# Set exercise
Copy the items below word for word, from the line containing "Select the red" through the end of the items.

# Exercise data
======

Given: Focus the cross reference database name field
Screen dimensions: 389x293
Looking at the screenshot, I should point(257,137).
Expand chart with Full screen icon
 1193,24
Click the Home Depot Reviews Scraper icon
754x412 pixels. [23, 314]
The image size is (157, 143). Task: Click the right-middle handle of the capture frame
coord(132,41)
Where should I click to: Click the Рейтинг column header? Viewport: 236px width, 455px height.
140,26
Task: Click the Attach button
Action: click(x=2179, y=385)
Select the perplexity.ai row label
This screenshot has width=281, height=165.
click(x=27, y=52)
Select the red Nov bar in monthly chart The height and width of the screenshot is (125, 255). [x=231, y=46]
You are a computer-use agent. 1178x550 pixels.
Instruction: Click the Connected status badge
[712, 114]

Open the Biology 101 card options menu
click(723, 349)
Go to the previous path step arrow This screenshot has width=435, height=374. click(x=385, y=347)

======

# The reply
Select the red Nov bar in monthly chart The height and width of the screenshot is (125, 255). [x=231, y=46]
You are a computer-use agent. 1178x550 pixels.
Instruction: Click the Connected status badge
[712, 114]

Open the Biology 101 card options menu
click(723, 349)
Go to the previous path step arrow This screenshot has width=435, height=374. click(x=385, y=347)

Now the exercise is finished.